DIRECTION: Pick out every line of the items below that contains the word "chart". Case counts.

-- Begin DATA ROWS --

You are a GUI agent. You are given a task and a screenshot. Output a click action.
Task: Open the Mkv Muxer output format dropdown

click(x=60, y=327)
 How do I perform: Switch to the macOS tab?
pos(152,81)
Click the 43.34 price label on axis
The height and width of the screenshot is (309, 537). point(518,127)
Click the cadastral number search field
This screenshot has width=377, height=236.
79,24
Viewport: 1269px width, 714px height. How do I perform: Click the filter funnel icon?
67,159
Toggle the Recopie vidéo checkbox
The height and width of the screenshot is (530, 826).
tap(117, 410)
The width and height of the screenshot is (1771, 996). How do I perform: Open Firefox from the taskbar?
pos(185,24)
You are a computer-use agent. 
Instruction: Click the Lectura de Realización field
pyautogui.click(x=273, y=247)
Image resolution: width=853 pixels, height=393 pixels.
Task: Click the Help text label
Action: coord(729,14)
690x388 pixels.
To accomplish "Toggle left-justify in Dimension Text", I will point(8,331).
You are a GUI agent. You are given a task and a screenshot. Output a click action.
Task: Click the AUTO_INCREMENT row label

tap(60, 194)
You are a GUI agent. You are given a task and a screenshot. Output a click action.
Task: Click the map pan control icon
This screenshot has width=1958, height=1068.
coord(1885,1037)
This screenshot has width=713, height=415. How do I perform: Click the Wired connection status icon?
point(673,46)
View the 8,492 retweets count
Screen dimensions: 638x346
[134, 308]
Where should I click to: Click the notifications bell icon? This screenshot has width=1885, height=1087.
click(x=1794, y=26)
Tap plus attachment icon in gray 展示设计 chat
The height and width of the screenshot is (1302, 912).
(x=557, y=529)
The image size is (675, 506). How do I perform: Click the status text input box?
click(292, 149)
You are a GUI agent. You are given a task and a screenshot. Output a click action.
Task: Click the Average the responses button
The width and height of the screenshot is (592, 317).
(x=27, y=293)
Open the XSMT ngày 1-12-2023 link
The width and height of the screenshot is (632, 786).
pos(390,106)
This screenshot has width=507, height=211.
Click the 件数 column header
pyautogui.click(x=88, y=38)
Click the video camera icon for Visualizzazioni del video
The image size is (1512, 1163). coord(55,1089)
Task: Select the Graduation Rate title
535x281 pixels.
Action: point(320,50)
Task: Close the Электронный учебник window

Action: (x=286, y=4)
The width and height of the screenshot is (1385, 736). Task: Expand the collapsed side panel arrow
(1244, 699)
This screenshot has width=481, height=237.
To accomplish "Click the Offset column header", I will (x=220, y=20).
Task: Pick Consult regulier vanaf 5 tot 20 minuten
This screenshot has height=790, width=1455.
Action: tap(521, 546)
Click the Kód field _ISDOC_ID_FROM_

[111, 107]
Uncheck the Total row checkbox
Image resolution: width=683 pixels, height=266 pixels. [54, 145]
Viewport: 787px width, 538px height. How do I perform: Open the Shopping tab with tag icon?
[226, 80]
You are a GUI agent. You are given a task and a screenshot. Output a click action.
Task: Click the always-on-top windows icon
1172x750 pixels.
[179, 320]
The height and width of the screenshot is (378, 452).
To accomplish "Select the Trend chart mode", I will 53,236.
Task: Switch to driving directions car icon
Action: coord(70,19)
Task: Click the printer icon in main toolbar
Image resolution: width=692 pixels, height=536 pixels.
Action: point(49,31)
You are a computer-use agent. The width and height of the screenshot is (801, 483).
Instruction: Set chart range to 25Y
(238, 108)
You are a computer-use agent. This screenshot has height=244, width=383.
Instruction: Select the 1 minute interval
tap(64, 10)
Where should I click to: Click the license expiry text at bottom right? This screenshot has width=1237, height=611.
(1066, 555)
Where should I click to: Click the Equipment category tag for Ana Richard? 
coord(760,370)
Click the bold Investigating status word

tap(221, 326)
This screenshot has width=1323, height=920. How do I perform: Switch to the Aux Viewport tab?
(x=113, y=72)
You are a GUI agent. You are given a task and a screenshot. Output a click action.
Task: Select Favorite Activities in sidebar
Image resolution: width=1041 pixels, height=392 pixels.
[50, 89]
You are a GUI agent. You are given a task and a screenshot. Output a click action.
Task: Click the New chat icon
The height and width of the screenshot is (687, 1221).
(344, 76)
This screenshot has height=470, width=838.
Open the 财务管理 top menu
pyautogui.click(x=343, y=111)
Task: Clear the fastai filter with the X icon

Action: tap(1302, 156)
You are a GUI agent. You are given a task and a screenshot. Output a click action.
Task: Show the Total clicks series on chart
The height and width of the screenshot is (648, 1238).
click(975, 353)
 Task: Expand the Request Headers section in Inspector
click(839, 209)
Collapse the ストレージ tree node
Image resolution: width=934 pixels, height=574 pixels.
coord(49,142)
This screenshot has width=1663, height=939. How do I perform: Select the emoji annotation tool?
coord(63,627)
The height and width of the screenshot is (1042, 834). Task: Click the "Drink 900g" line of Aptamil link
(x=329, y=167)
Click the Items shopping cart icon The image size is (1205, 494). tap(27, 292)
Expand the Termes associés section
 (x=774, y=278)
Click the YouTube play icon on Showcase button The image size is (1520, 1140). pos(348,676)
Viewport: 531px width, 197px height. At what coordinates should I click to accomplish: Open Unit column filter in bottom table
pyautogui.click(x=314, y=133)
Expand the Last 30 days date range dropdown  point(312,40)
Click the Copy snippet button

-- End DATA ROWS --

PROBLEM SOLUTION:
To accomplish "Select the Trend chart mode", I will 53,236.
Instruction: Set chart range to 25Y
Task: Show the Total clicks series on chart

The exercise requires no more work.